** begin EXTRACT PROVIDED **
Here's a patch implementing the WALWriteAllowed() idea (I'm not wedded
to the name). There's two things that trouble me with this patch:

- CreateCheckPoint() calls AdvanceXLInsertBuffer() before setting
LocalWALWriteAllowed. I don't see anything in AdvanceXLInsertBuffer()
that would fail, but it doesn't feel right. While strictly speaking it
doesn't insert new WAL records, it does write WAL page headers.

- As noted with an XXX comment in the patch, CreateCheckPoint() now
resets LocalWALWriteAllowed to false after a shutdown/end-of-recovery
checkpoint. But that's not enough to stop WAL inserts after a shutdown
checkpoint, because when RecoveryInProgress() is false, we
WALWriteAllowed() still returns true. We haven't had such a safeguard in
place before, so we can keep living without it, but now that we have a
WALWriteAllowed() macro it would be nice if it returned false when WAL
writes are no longer allowed after a shutdown checkpoint. (that would've
caught a bug in Guillaume Smet's original patch to rotate a WAL segment
at shutdown, where the xlog switch was done after shutdown checkpoint)

On whole, this is probably the right way going forward, but I'm not sure
if it'd make 8.4 more or less robust than what's in CVS now.

--
  Heikki Linnakangas
  EnterpriseDB   http://www.enterprisedb.com
diff --git a/src/backend/access/transam/multixact.c b/src/backend/access/transam/multixact.c
index 7314341..6f86961 100644
--- a/src/backend/access/transam/multixact.c
+++ b/src/backend/access/transam/multixact.c
@@ -1543,7 +1543,7 @@ CheckPointMultiXact(void)
      * SimpleLruTruncate would get confused.  It seems best not to risk
      * removing any data during recovery anyway, so don't truncate.
      */
-    if (!InRecovery)
+    if (!RecoveryInProgress())
         TruncateMultiXact();

     TRACE_POSTGRESQL_MULTIXACT_CHECKPOINT_DONE(true);
diff --git a/src/backend/access/transam/xlog.c b/src/backend/access/transam/xlog.c
index d6f63c7..f28bd4d 100644
--- a/src/backend/access/transam/xlog.c
+++ b/src/backend/access/transam/xlog.c
@@ -142,6 +142,16 @@ static bool InArchiveRecovery = false;
  */
 static bool LocalRecoveryInProgress = true;

+/*
+ * Am I allowed to write new WAL records? It's always allowed after recovery.
+ * End-of-recovery checkpoint sets LocalWALWriteAllowed before we exit
+ * recovery, so that it can write the checkpoint record even though
+ * RecoveryInProgress() is still true.
+ */
+#define WALWriteAllowed() (LocalWALWriteAllowed || !RecoveryInProgress())
+
+static bool LocalWALWriteAllowed = false;
+
 /* Was the last xlog file restored from archive, or local? */
 static bool restoredFromArchive = false;

@@ -537,7 +547,7 @@ XLogInsert(RmgrId rmid, uint8 info, XLogRecData *rdata)
** end EXTRACT PROVIDED **
** begin DATA LINES **
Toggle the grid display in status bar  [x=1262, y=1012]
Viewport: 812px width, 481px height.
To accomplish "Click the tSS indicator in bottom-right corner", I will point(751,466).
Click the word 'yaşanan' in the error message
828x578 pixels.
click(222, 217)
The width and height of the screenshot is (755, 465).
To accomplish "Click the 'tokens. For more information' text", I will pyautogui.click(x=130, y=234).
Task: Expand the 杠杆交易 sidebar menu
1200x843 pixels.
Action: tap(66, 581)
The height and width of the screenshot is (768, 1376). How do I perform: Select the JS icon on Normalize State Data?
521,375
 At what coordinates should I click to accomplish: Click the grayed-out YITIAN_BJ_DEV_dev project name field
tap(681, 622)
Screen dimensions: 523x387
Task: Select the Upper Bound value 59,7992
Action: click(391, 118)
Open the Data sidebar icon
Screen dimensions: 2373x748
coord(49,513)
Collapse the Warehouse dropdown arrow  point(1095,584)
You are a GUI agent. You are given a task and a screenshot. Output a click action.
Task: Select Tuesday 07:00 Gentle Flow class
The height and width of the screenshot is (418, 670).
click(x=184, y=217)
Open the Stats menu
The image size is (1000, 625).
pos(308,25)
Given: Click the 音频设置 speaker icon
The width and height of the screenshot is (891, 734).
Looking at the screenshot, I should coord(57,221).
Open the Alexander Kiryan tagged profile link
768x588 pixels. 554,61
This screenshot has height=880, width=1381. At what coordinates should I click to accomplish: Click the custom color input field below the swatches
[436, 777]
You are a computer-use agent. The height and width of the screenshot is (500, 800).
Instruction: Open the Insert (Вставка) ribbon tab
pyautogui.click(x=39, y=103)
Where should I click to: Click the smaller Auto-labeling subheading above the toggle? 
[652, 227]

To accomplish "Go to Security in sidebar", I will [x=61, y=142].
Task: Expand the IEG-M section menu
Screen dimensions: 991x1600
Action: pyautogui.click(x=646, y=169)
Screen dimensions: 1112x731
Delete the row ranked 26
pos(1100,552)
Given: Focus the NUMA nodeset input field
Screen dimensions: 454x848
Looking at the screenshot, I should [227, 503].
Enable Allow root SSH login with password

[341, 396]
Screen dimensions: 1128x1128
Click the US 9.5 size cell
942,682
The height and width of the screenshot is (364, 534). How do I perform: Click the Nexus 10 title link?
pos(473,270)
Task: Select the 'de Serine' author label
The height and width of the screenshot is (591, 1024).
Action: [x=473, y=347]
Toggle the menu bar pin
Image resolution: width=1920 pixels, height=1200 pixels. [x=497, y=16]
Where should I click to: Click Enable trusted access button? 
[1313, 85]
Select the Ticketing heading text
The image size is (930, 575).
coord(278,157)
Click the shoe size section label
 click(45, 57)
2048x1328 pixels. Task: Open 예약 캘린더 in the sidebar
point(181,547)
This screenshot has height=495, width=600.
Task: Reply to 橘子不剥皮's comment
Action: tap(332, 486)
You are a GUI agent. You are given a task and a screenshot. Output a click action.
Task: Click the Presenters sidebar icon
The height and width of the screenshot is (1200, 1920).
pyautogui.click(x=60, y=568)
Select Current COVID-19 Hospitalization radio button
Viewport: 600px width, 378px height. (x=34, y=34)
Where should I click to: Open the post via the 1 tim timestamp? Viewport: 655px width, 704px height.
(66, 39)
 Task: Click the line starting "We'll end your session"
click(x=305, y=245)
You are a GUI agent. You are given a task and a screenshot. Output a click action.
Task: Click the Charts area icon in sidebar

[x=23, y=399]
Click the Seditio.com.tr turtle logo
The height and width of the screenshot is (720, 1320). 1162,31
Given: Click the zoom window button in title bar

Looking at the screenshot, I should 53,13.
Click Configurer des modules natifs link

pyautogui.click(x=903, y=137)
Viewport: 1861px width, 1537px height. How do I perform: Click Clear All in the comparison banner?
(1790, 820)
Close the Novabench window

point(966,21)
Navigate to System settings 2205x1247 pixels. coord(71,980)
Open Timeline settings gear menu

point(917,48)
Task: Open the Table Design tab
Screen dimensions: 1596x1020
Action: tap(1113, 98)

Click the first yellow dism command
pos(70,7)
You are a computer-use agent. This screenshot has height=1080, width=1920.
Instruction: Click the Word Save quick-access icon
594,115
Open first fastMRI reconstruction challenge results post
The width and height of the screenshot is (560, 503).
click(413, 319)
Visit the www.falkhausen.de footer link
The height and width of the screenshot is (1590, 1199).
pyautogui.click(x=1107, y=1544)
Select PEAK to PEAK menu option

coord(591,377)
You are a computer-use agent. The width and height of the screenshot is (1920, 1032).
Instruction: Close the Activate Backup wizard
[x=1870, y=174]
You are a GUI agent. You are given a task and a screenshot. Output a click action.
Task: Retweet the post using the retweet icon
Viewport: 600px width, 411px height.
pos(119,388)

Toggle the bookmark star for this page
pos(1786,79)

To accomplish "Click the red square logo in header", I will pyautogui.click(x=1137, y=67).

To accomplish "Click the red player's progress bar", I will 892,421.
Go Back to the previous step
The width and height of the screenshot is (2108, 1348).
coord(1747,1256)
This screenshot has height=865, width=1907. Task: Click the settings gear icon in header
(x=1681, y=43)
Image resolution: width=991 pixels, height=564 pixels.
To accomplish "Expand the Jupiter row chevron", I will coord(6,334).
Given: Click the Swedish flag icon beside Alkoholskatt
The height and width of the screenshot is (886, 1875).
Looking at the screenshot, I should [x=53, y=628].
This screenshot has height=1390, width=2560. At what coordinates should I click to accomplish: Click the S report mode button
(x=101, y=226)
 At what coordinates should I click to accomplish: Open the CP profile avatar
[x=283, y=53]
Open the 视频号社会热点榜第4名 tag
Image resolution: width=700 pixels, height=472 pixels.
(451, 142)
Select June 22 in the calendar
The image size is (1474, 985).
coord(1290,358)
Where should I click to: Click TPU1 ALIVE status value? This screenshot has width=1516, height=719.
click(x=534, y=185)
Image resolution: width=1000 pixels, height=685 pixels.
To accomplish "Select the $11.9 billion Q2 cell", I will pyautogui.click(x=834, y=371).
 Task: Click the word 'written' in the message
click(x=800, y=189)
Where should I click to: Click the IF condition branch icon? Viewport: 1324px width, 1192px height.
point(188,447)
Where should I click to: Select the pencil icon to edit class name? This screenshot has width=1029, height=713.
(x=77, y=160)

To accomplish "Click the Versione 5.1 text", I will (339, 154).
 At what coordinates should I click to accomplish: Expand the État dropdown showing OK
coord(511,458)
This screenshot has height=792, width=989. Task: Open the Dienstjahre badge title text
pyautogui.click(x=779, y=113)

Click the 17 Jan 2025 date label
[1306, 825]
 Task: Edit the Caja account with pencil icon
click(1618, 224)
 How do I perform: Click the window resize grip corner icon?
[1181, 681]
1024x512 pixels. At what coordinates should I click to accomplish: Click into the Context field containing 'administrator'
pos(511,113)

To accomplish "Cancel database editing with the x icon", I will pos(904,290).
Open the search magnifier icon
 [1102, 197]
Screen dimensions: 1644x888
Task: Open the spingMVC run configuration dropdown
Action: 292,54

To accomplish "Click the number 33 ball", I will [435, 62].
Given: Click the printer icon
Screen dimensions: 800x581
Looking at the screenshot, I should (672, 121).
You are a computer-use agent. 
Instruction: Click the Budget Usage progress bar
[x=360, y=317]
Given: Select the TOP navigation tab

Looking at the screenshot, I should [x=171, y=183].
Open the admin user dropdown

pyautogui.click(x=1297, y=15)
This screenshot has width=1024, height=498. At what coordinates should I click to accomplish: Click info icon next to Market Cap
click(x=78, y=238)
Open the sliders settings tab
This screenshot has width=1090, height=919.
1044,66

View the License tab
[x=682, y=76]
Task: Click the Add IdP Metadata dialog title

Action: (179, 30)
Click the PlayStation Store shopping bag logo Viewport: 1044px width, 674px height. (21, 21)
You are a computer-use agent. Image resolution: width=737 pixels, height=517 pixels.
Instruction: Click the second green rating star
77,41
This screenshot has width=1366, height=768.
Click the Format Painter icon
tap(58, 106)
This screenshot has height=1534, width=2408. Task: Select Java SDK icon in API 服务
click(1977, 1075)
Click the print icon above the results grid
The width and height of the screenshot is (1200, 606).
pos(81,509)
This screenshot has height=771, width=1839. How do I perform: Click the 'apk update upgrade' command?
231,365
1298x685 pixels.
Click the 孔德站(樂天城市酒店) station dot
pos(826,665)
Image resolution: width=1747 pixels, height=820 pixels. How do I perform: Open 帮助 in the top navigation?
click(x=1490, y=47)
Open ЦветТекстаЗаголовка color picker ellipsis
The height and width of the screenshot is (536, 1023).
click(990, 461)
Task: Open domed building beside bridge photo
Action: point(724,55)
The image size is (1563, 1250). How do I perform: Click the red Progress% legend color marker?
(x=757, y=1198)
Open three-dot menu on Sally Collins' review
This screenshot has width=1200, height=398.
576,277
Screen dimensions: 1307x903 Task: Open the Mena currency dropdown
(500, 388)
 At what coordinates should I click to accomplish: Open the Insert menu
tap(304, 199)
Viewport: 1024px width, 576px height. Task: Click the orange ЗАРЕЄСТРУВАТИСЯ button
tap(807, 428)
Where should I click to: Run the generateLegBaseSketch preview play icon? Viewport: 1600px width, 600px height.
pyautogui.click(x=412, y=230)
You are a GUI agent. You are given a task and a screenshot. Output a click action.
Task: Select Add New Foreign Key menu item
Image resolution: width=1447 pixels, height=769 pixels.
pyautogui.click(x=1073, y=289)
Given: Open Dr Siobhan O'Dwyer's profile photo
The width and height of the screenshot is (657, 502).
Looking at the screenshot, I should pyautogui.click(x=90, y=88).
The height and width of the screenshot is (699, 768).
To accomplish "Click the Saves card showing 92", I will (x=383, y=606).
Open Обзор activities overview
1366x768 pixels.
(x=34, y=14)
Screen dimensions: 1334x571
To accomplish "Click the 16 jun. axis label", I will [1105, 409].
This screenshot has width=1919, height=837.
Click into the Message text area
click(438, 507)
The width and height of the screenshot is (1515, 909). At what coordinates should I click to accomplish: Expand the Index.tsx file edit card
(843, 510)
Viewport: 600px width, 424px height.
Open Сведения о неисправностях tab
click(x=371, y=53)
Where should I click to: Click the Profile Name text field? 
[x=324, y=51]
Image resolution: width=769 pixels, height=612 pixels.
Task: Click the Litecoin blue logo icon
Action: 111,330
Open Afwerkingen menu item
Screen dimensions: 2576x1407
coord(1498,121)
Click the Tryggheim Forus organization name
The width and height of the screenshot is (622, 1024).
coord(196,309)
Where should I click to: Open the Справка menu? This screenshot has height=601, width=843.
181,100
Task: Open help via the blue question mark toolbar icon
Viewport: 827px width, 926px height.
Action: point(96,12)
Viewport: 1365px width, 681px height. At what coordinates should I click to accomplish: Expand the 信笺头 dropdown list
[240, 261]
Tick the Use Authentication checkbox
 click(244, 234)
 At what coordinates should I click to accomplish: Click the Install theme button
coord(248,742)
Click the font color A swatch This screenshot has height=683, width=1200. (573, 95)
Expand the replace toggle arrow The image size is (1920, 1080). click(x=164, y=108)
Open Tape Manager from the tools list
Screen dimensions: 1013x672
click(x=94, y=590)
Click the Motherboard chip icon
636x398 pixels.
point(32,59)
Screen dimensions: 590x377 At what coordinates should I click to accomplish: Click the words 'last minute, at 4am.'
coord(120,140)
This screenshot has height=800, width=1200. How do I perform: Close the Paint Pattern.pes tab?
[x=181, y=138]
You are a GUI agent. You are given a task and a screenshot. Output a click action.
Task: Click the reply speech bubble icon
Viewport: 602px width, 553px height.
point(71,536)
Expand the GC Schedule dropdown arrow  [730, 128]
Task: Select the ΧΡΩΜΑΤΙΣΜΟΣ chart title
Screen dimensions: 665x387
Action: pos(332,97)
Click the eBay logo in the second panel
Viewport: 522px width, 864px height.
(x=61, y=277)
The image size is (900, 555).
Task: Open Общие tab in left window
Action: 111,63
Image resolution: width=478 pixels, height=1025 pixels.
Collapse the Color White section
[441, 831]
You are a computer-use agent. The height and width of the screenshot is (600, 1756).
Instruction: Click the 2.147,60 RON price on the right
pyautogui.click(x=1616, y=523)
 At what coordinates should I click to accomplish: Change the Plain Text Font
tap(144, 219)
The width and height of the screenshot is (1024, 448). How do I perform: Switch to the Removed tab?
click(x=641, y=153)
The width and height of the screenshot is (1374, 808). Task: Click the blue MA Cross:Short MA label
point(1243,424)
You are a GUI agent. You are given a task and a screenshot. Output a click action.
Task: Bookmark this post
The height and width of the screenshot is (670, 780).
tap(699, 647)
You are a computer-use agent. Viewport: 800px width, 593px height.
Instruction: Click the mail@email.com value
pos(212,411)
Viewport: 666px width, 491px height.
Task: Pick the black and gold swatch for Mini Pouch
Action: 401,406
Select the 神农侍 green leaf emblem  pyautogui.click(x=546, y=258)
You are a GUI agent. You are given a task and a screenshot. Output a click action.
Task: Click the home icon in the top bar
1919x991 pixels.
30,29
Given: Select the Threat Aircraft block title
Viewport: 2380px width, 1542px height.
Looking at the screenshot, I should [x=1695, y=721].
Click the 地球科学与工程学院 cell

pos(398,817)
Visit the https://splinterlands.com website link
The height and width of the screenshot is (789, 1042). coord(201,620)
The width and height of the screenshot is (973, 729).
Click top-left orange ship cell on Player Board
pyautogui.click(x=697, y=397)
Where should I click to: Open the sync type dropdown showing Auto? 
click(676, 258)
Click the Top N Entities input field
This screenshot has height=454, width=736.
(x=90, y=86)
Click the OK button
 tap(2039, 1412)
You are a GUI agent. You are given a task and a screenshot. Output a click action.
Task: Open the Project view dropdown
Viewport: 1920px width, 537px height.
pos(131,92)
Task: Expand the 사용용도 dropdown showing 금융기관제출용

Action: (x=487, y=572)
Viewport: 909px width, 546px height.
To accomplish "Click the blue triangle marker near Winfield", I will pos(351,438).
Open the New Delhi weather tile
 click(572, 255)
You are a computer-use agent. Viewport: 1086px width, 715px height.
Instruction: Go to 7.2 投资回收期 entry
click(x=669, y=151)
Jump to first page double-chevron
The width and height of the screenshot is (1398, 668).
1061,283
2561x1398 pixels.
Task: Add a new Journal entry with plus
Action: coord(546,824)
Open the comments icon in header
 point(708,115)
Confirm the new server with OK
** end DATA LINES **
- SHORT EXERCISE: Reproduce verbatim the part of the patch message that opens with the words containing "TRACE_POSTGRESQL_MULTIXACT_CHECKPOINT_DONE(true);" and closes with "is still true.". The items play no part in this exercise.

- OUTPUT FOR THIS TASK:
TRACE_POSTGRESQL_MULTIXACT_CHECKPOINT_DONE(true);
diff --git a/src/backend/access/transam/xlog.c b/src/backend/access/transam/xlog.c
index d6f63c7..f28bd4d 100644
--- a/src/backend/access/transam/xlog.c
+++ b/src/backend/access/transam/xlog.c
@@ -142,6 +142,16 @@ static bool InArchiveRecovery = false;
  */
 static bool LocalRecoveryInProgress = true;

+/*
+ * Am I allowed to write new WAL records? It's always allowed after recovery.
+ * End-of-recovery checkpoint sets LocalWALWriteAllowed before we exit
+ * recovery, so that it can write the checkpoint record even though
+ * RecoveryInProgress() is still true.